I love slow, low heat cooking probably more than anything.

Tomato Beef braise, Fennel/Tomato salad, Cauliflower dinner

Tomato-based Beef Braise
It sometimes drives Lisl nuts when I create a two-color-palette meal, but I clearly have a tendency in that direction, as evidenced by the above photo. Today I got away with not having anything green on the plate! Granted that time for both of us was limited, but still there was enough to put together a decent meal.

This meal came about because the local butcher, the owner of an excellent store called Crisfields, sold me on a cut of what he called “super chuck” (once he starts pitching me on something, I usually fold like a house of cards). The steak was a 1.5 inch think cut of chuck, shaped not unlike a typical brisket cut, but with much more marbling.

Tomato Beef Braise
2 lb flat cut of chuck steak
1 yellow onion
4 carrots
3 celery stalks
2 tins of italian peeled tomatoes (14 oz)
Olive oil
Salt and pepper
Fresh oregano
Bay leaf

Heat a few tablespoons of olive oil in a dutch oven on the stove top on medium-high heat. Salt and pepper both sides of the beef and once the pot is hot, sear on both sides for a minute or two either side. Remove and set aside.

Chop up a yellow onion and 3 or 4 garlic cloves and saute in olive oil over low heat for a few minutes until onions start to turn translucent. Take 3 celery stalks and 4 peeled carrots, and put them in a food processor and pulse until very finely chopped (I wanted the flavor but not extra chunkiness, hence this step). Add to the pot and saute for a few more minutes. Add two tins of Italian skinless tomatoes and about half a cup of wine (in this case I used white but red would do). I think I added about two teaspoons of salt, a bunch of ground pepper, bay leaf (or two) and a nice handful of fresh oregano. Once this is all simmering for a bit, break up the tomatoes with your spatula and nestle the beef in the sauce. Spoon some sauce over top to make sure there is moisture on all sides of the beef.

In my case, I didn’t have the ability to start this recipe during the day, so I put it on when I went to bed the night before, and set the oven nice and low at 225F. In the morning I spooned away some of the melted fat, moved it all into another container, and placed in the fridge. That night after work, I put it back into the dutch oven, got it simmering again on the stovetop, added salt and pepper to taste, tossed in some more oregano, and left uncovered in the oven at 250F for another hour or two.

This ended up delicious and flaky, but so rich that I decided to serve it with some cauliflower, simply steamed, to have a healthy but neutral addition, and then whipped up a tomato and fennel salad to add a bit of acidity. This was probably my last braise for a little while, given the rapidly rising temperatures.

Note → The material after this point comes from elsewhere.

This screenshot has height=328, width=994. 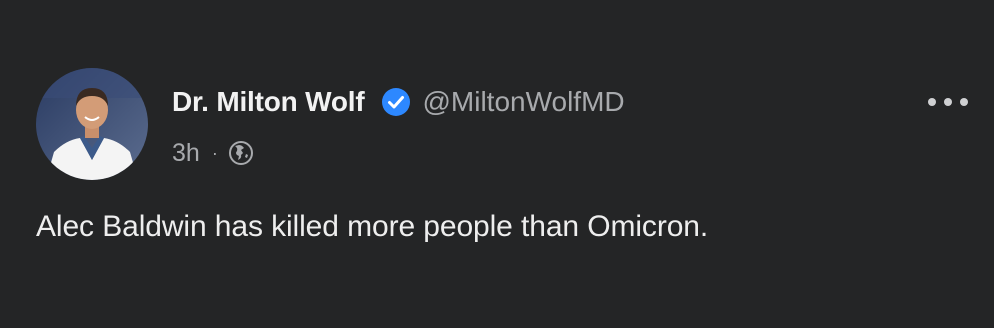 I want to click on avatar-image, so click(x=92, y=124).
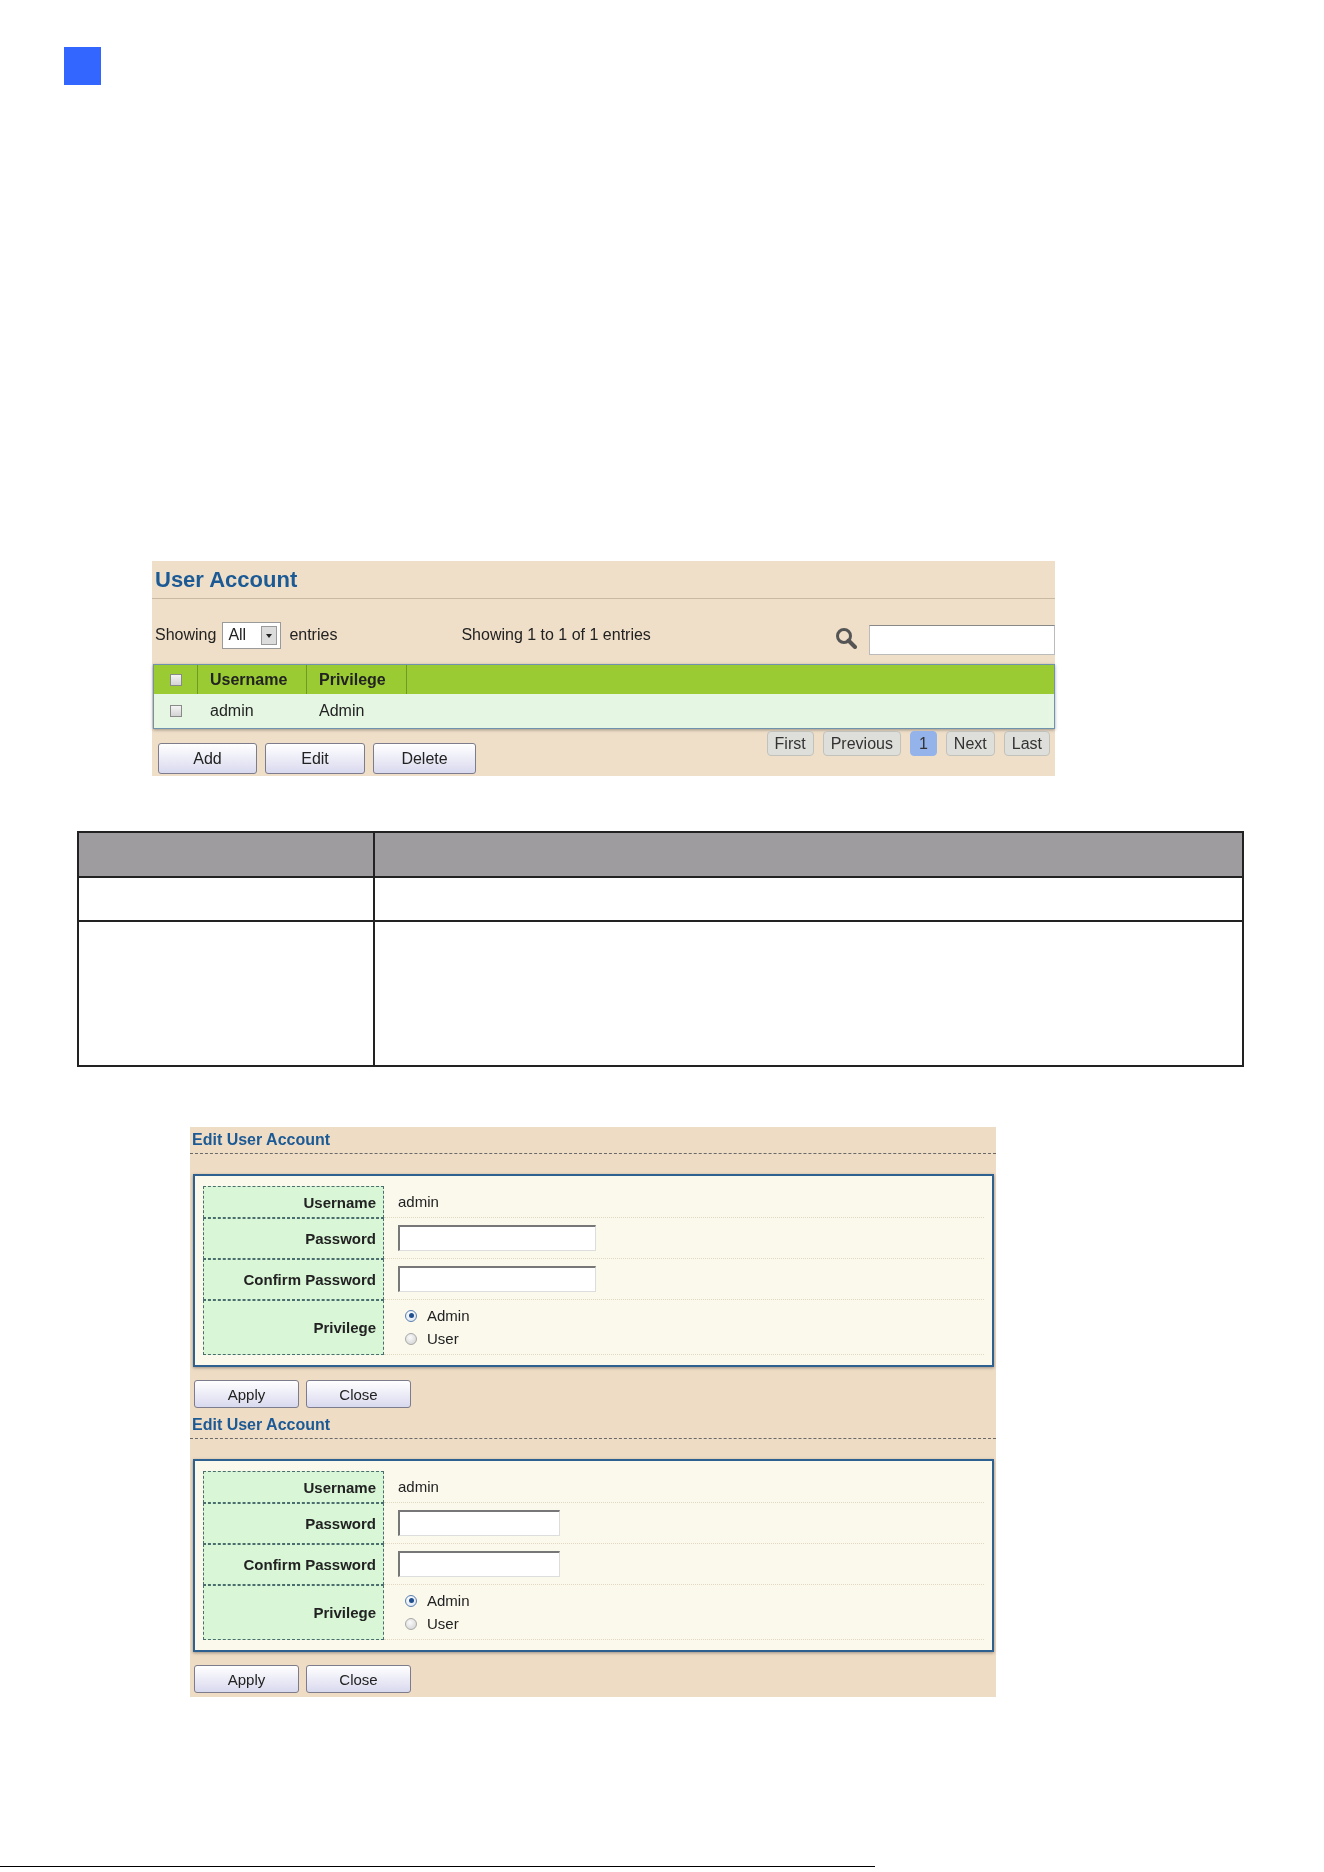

Cherry Tomato and Fennel Salad
Half a fennel bulb
A handful of cherry tomatoes

I sliced the cherry tomatoes into 4 slivers and placed in a bowl. The fennel bulb I washed then sliced as thin as I could with a sharp knife. Because I didn’t have a mandolin to cut it really fine, I decided to soften the fennel a touch by steaming it for about 2 or 3 minutes, then adding to the bowl. I dashed some olive oil, rice vinegar, salt, pepper, and lemon on top to complete.

P.S. I’m not going to give myself awards for food photography any time soon, not least because I am usually hungry so hurry it along, but it was nice to discover that I could manually set the white balance on my little Canon digital, and that helped remove the orange cast I was seeing with night shots. I can always aspire to be like Aun, a high school friend, who takes the dreamiest pictures of food ever.

Pork and Fennel Braise

I winged this one early evening several weeks ago, inspired I think by a picture in a Jamie Oliver book for a different recipe. This is my attempt to remember what I did. The results were quite nice, with the fennel almost melting and the pork roast cooked inside a blanket of a kind of stuffing.

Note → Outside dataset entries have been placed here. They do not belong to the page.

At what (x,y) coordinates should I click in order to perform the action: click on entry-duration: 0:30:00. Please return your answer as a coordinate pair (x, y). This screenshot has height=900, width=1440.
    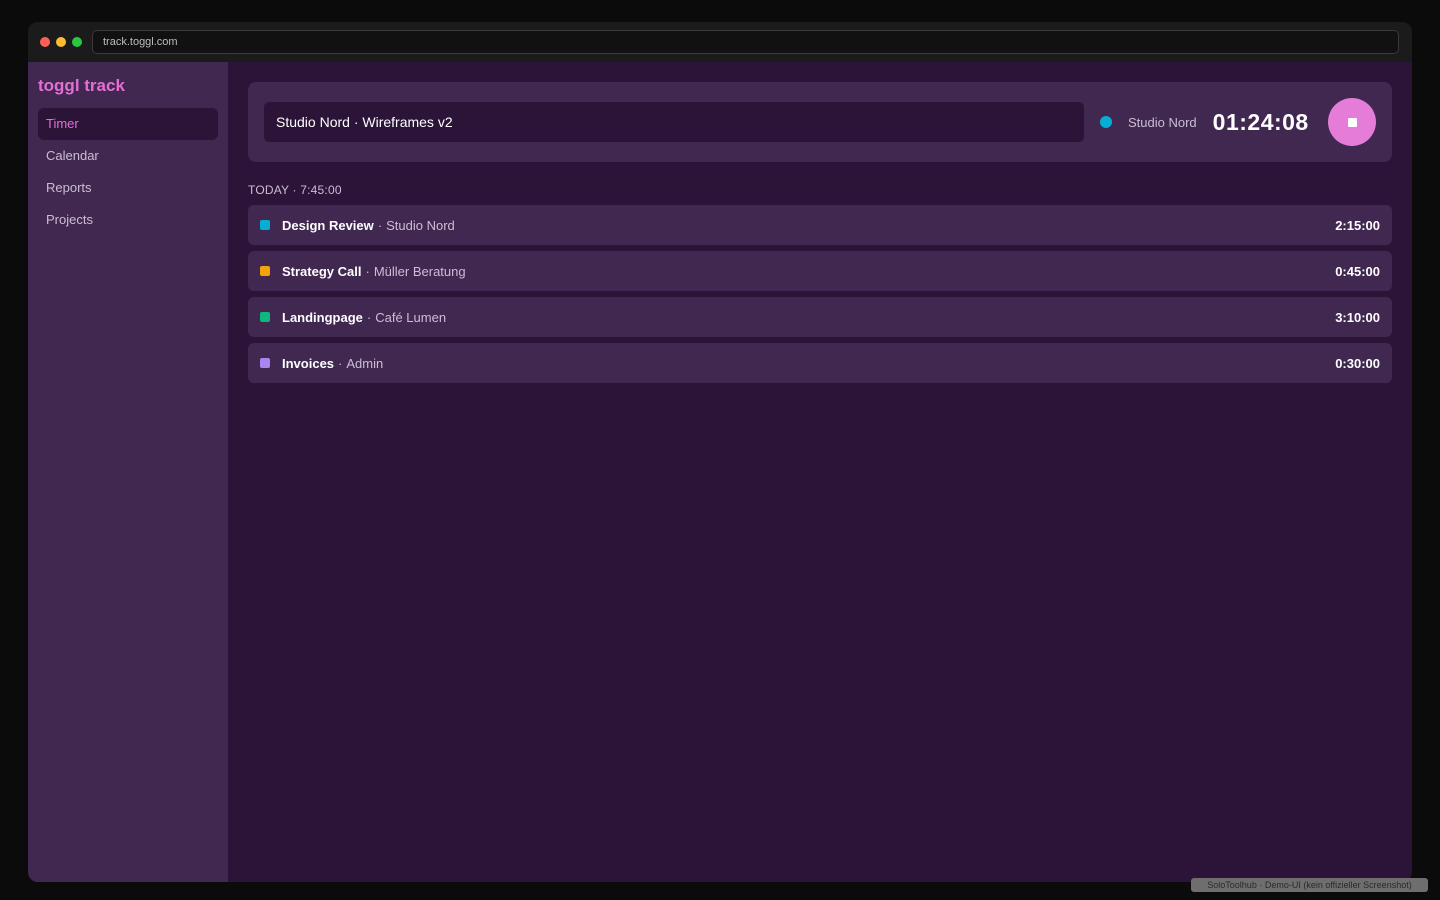
    Looking at the image, I should click on (1358, 363).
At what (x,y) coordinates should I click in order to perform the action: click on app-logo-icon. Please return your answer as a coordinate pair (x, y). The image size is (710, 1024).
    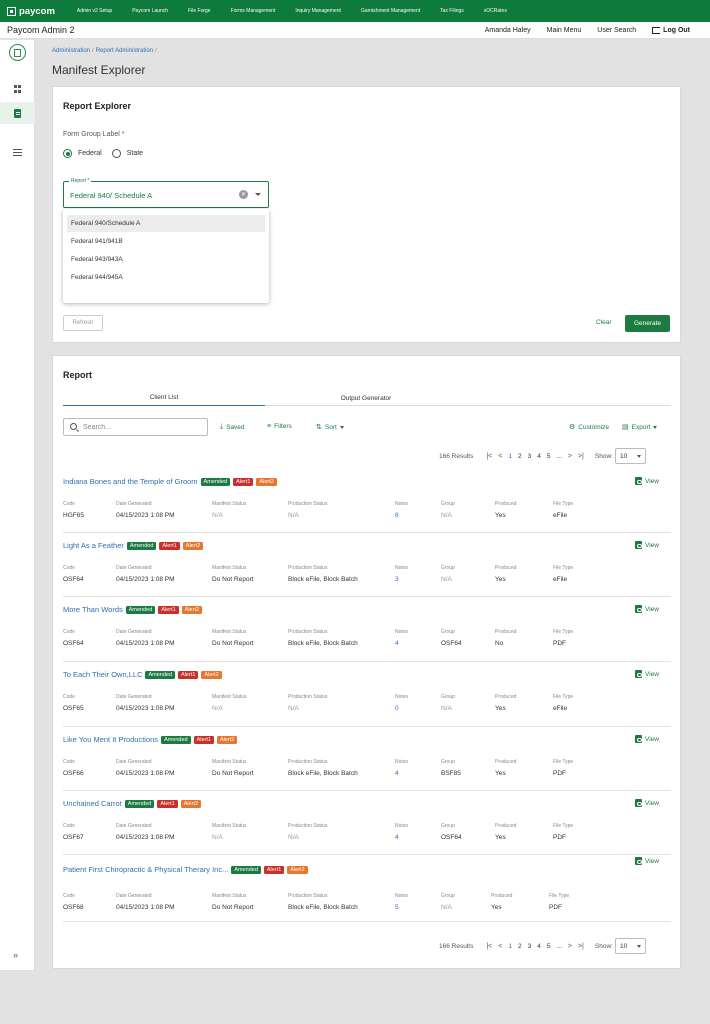
    Looking at the image, I should click on (18, 52).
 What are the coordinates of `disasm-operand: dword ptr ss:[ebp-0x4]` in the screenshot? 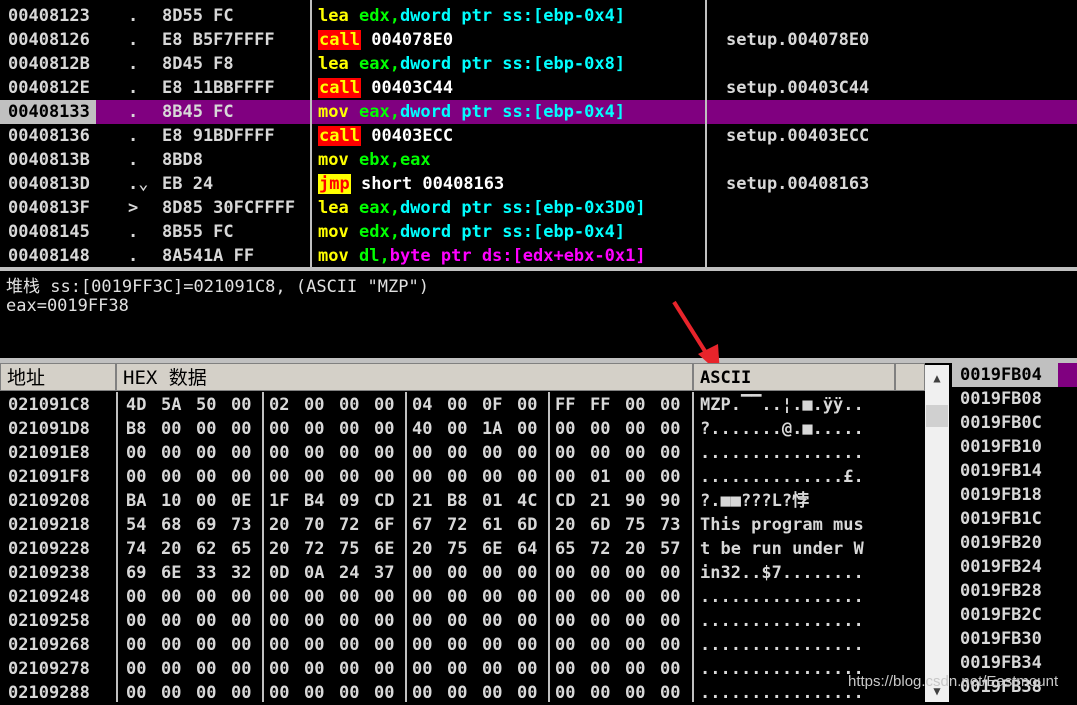 It's located at (512, 232).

2 slices white italian or farm bread
1/2 cup black olives
1/3 cup chopped walnuts
1 tsp fennel seeds
2 or 3 fennel bulbs, cut into eighths
2 garlic cloves
1.5 to 2 lb pork roast
1/2 cup dry white wine (more or less… I sometimes use more)

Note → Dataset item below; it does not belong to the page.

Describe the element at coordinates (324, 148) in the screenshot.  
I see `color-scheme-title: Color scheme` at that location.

Preheat oven to 310 F. Peel your 2 garlic cloves and slice into slivers. With the tip of a sharp knife, poke holes around your pork roast and tuck the garlic slivers inside. In a dutch oven, heat up some olive oil on high heat and sear the pork on all sides for a minute or so each, then remove and turn off heat.

Place the fennel bulb pieces in the bottom of the dutch oven, leaving a bit of a dip in the middle to hold the roast.

In a food processor, pulse up the bread, olives, walnuts, fennel seeds, and a pinch of salt and pepper. Take this paste and thickly coat the pork roast with it, then place the roast on top of the fennel, and pour the white wine around. Grind some salt and pepper on the fennel, cover, and pop in the oven for a slow cook. After an hour, flip the roast carefully so you don’t wreck the coating, and gently stir the fennel. Continue checking the pan and stirring the fennel every 30 minutes or so. If it is dry at the bottom of the dutch oven, add a little more white wine or water. Cooking time will depend on the size of the roast, but expect 2 or 3 hours (I usually check by testing firmness of the roast).